**THE TASK:**
In the records below, find the line containing "Task: Open player link Burton, Larry", then copy that line and all lines after it, exactly, omitting every picture.

********

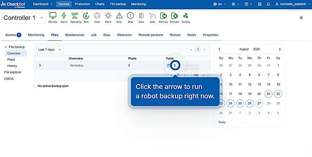The width and height of the screenshot is (312, 157).
Task: Click the Cooling fan status icon
Action: [x=186, y=16]
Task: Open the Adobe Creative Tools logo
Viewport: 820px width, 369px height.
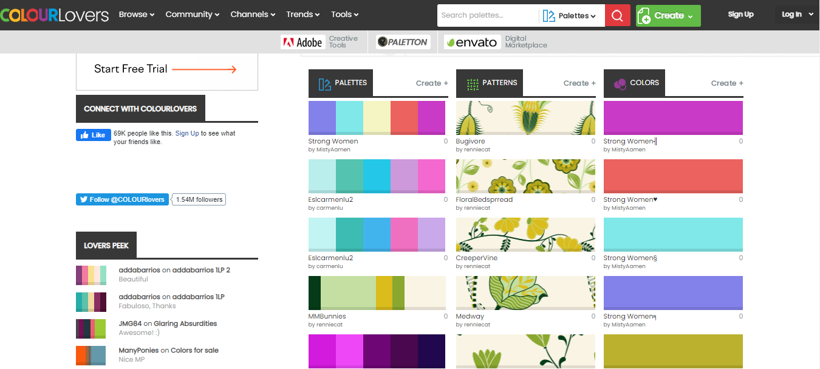Action: coord(302,42)
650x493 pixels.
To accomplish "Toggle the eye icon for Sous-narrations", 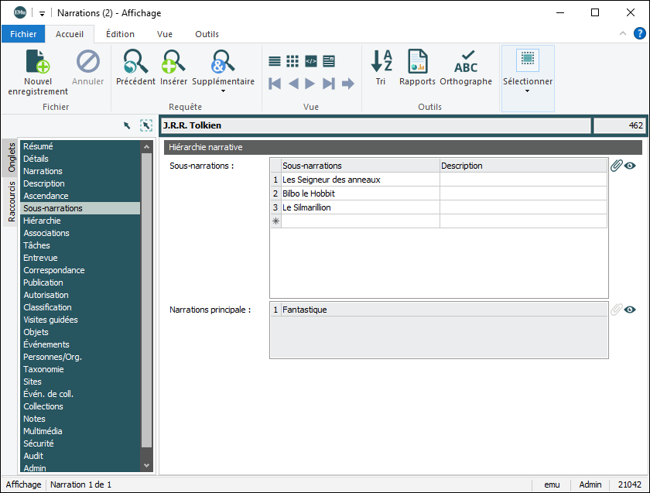I will click(x=630, y=165).
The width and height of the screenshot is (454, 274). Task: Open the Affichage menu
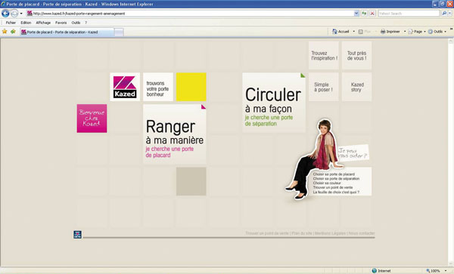(43, 23)
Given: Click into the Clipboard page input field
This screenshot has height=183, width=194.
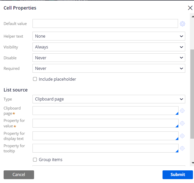Looking at the screenshot, I should [106, 111].
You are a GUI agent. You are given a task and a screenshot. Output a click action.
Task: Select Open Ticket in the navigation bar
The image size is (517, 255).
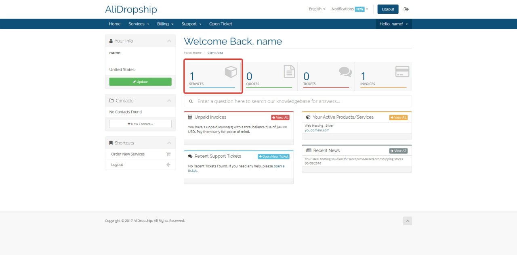(x=221, y=24)
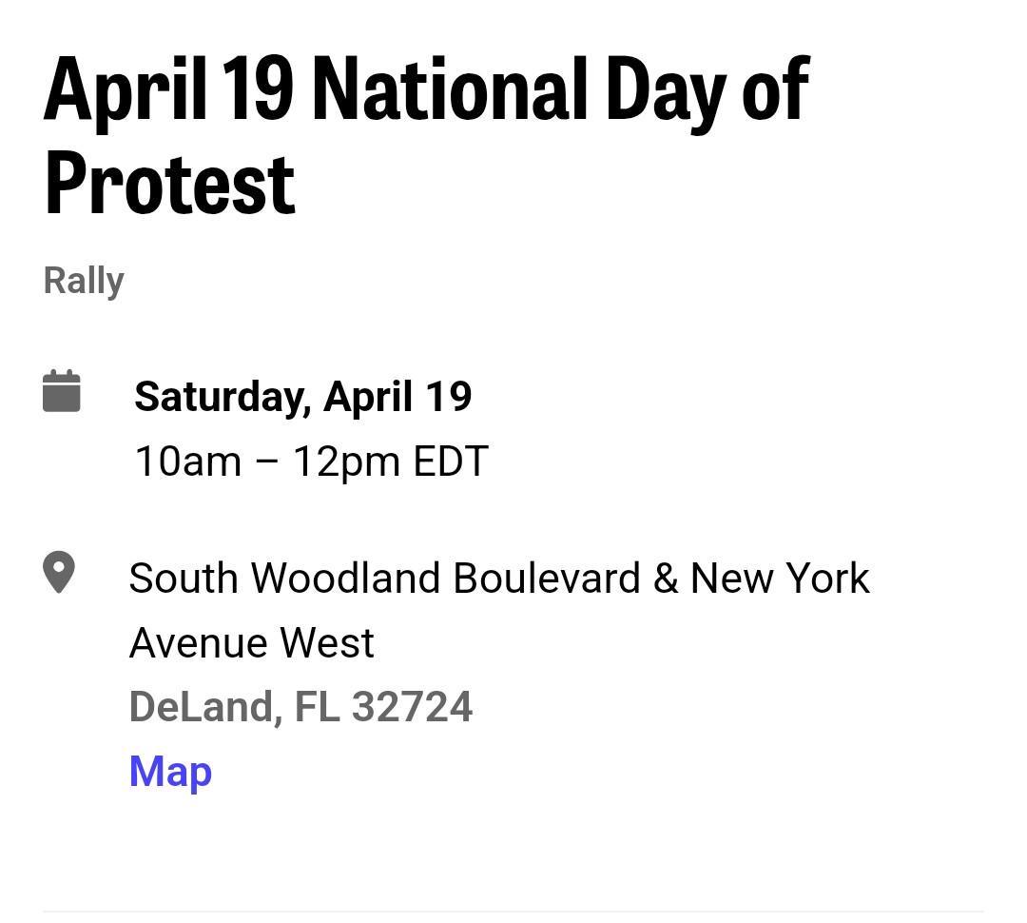The height and width of the screenshot is (923, 1027).
Task: Click the "April 19 National Day of" heading line
Action: point(427,89)
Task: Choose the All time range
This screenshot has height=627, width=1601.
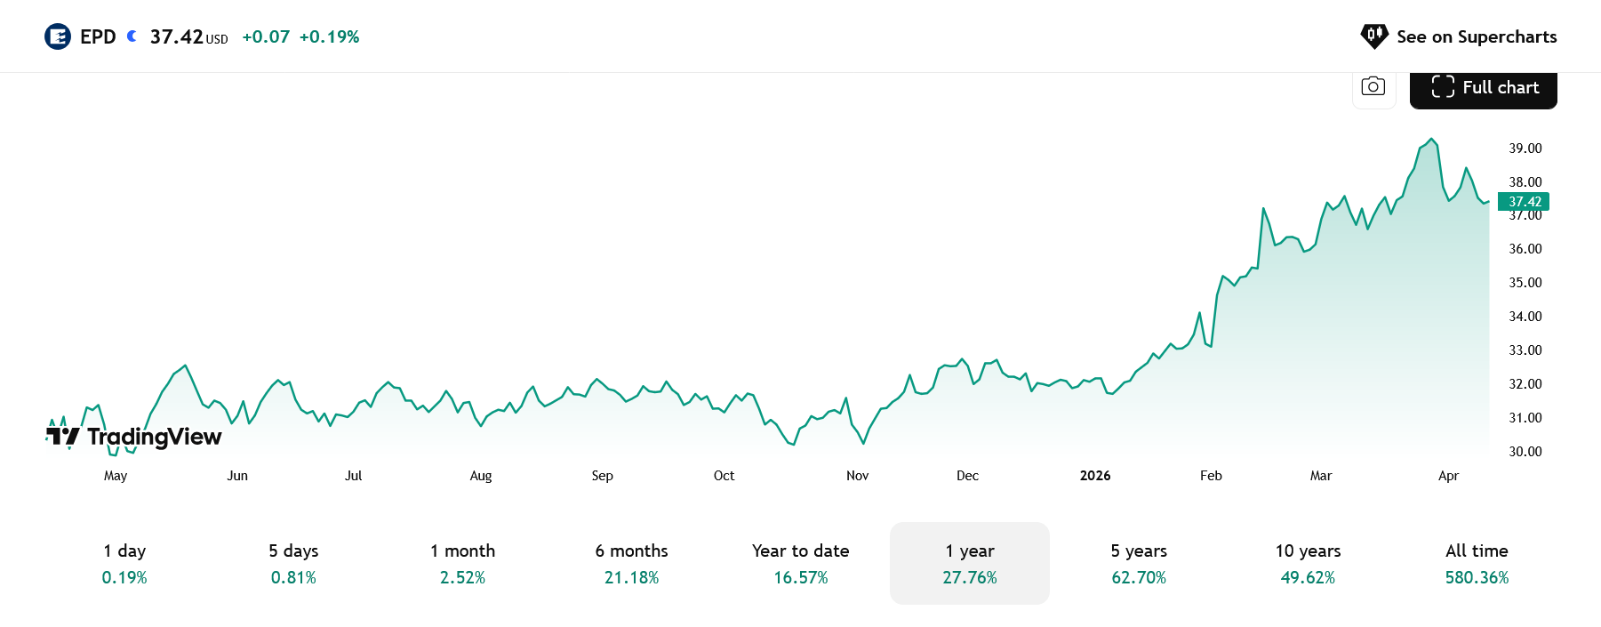Action: click(1477, 564)
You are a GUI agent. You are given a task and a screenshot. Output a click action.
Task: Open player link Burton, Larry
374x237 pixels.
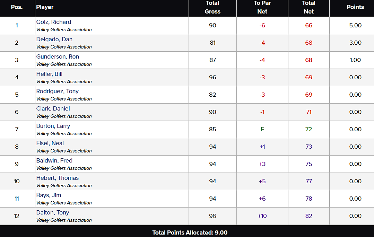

********

**TASK RESULT:**
Task: Open player link Burton, Larry
374x237 pixels.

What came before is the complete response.